作業内容 - 以下の項目の行をもう一度書き、「GUI agent」を「UI agent」に変えてください。それ以外は一切変えないでください。

データ抜粋 -
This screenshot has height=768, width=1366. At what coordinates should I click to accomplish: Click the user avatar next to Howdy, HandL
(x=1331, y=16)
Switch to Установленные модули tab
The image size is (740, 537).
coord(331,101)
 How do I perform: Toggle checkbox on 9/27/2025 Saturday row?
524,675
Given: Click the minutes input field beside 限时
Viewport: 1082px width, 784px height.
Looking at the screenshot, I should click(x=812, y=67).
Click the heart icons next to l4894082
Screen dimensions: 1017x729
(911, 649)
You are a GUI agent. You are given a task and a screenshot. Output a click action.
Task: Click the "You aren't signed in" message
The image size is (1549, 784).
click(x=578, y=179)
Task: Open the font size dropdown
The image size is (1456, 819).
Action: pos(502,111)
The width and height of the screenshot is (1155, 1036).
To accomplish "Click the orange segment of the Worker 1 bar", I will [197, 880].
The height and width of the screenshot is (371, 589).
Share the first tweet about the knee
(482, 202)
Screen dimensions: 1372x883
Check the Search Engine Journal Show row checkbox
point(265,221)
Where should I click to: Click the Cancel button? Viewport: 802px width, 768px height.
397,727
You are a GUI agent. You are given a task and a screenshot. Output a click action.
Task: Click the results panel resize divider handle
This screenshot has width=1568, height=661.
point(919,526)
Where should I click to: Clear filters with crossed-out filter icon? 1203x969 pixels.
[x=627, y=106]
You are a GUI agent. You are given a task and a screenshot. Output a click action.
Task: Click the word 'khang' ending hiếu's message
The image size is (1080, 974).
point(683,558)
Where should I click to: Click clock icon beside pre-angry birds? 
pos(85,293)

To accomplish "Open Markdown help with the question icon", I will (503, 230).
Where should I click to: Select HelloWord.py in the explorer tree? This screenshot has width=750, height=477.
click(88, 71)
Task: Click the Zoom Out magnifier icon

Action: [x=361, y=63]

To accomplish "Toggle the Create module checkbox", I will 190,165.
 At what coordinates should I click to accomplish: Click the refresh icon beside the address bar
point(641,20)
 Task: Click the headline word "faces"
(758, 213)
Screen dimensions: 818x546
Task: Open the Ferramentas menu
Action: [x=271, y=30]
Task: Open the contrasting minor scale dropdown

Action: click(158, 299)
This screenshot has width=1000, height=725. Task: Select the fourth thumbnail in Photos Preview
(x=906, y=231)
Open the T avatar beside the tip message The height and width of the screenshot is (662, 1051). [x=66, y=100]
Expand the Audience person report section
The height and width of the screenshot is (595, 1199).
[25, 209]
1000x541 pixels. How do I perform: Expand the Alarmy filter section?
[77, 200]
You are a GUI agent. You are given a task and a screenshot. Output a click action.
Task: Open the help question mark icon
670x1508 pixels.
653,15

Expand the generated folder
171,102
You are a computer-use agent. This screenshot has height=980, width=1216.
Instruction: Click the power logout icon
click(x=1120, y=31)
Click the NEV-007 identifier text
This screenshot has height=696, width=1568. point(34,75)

解答 -
This screenshot has height=768, width=1366. At what coordinates should I click to accomplish: Click the user avatar next to Howdy, HandL
(x=1331, y=16)
Switch to Установленные модули tab
The image size is (740, 537).
coord(331,101)
 How do I perform: Toggle checkbox on 9/27/2025 Saturday row?
524,675
Given: Click the minutes input field beside 限时
Viewport: 1082px width, 784px height.
Looking at the screenshot, I should click(x=812, y=67).
Click the heart icons next to l4894082
Screen dimensions: 1017x729
(911, 649)
You are a UI agent. You are given a task and a screenshot. Output a click action.
Task: Click the "You aren't signed in" message
The image size is (1549, 784).
click(x=578, y=179)
Task: Open the font size dropdown
The image size is (1456, 819).
Action: pos(502,111)
The width and height of the screenshot is (1155, 1036).
To accomplish "Click the orange segment of the Worker 1 bar", I will [197, 880].
The height and width of the screenshot is (371, 589).
Share the first tweet about the knee
(482, 202)
Screen dimensions: 1372x883
Check the Search Engine Journal Show row checkbox
point(265,221)
Where should I click to: Click the Cancel button? Viewport: 802px width, 768px height.
397,727
You are a UI agent. You are given a task and a screenshot. Output a click action.
Task: Click the results panel resize divider handle
This screenshot has width=1568, height=661.
point(919,526)
Where should I click to: Clear filters with crossed-out filter icon? 1203x969 pixels.
[x=627, y=106]
You are a UI agent. You are given a task and a screenshot. Output a click action.
Task: Click the word 'khang' ending hiếu's message
The image size is (1080, 974).
point(683,558)
Where should I click to: Click clock icon beside pre-angry birds? 
pos(85,293)

To accomplish "Open Markdown help with the question icon", I will (503, 230).
Where should I click to: Select HelloWord.py in the explorer tree? This screenshot has width=750, height=477.
click(88, 71)
Task: Click the Zoom Out magnifier icon

Action: [x=361, y=63]

To accomplish "Toggle the Create module checkbox", I will 190,165.
 At what coordinates should I click to accomplish: Click the refresh icon beside the address bar
point(641,20)
 Task: Click the headline word "faces"
(758, 213)
Screen dimensions: 818x546
Task: Open the Ferramentas menu
Action: [x=271, y=30]
Task: Open the contrasting minor scale dropdown

Action: click(158, 299)
This screenshot has width=1000, height=725. Task: Select the fourth thumbnail in Photos Preview
(x=906, y=231)
Open the T avatar beside the tip message The height and width of the screenshot is (662, 1051). [x=66, y=100]
Expand the Audience person report section
The height and width of the screenshot is (595, 1199).
[25, 209]
1000x541 pixels. How do I perform: Expand the Alarmy filter section?
[77, 200]
You are a UI agent. You are given a task and a screenshot. Output a click action.
Task: Open the help question mark icon
670x1508 pixels.
653,15

Expand the generated folder
171,102
You are a computer-use agent. This screenshot has height=980, width=1216.
Instruction: Click the power logout icon
click(x=1120, y=31)
Click the NEV-007 identifier text
This screenshot has height=696, width=1568. point(34,75)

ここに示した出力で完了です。